Alien 1979. Prometheus 2012. 33 ans d'écart. Une génération...
(attention, cette critique contient des "spoilers"; à ne pas lire donc si vous voulez aller voir le film l'oeil neuf...)
Déception certes, mais des scènes mémorables et une image à couper le souffle donnent aux fans une certaine nourriture. L'oeil de Ridley Scott ne lui a pas fait défaut, mais sa capacité à traduire une histoire à l'écran s'est avérée limitée.
Histoire compliquée, trop riche en thématiques métaphysico-existentialistes, qui alourdit l'oeuvre et perd le spectateur. Car c'est sans nul doute le scénario qui castre le film et l'empêche de se développer dans la simplicité qui lui manque.

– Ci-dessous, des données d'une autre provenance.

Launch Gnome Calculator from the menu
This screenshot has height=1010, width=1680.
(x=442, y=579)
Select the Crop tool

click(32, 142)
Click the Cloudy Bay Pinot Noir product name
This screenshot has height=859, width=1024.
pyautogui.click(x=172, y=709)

Il y a du bon néanmoins. La scène "d'auto-césarienne" de Noomi Rapace restera longtemps dans les mémoires et le crash final est magnifiquement mis en scène et visuellement époustouflant.
Le casting est à la hauteur des ambitions du film, mais des rôles mal écrits renforcent ce sentiment d'indigestion tant au niveau des histoires secondaires que de la trame principale. Fassbender crève l'écran. Il campe un androïde au look arien et au flegme britannique nommé "David" (Dave...). Noomi Rapace assure comme à son habitude et les références à Sigourney Weaver sont assez claires et elles ne m’ont pas déplues. Notre chère Charlize Theron ne sert malheureusement à rien. D'ailleurs toute la corporation Weyland manque de réel implantation et de poids dans le film. Guy Pearce, au maquillage d'extrême vieillesse peu convainquant, est à l'image de sa fille jouée par Theron.
La bande son est malheureusement une des grandes faiblesses du film. En SF, cela ne pardonne pas et la comparaison avec le sequel d'origine fait très mal.
Mais l'erreur ne réside-t-elle pas dans cette comparaison légitime? Prometheus est un film de genre, mais pas du même que son illustre "parent". Comme Cameron en son temps qui choisit le film de guerre pour sa version Aliens, et ce probablement pour s'éloigner du Alien de Scott qui devenu culte en tant que film d'horreur, le Scott de 2012 nous livre un film sans réelle épouvante. SF oui, futuriste oui, visionnaire oui, suspens.... oui, mais horreur non. Il faut donc essayer de ne pas se laisser aller au jeu de la comparaison et de juger l'oeuvre seule.
Car, sauf peut-être quelques fautes de rythme, la réalisation assure. C'est bel et bien le scénario qui fait défaut. Ah Ridley... il y avait tout pour bien faire. Tout. Ou trop. Trop de budget sans aucun doute.
Mais dans tous les cas, Joke et moi avions prévu l'Islande comme prochaine destination, et après ce film et notamment sa scène de titres du début, cela devient essentiel!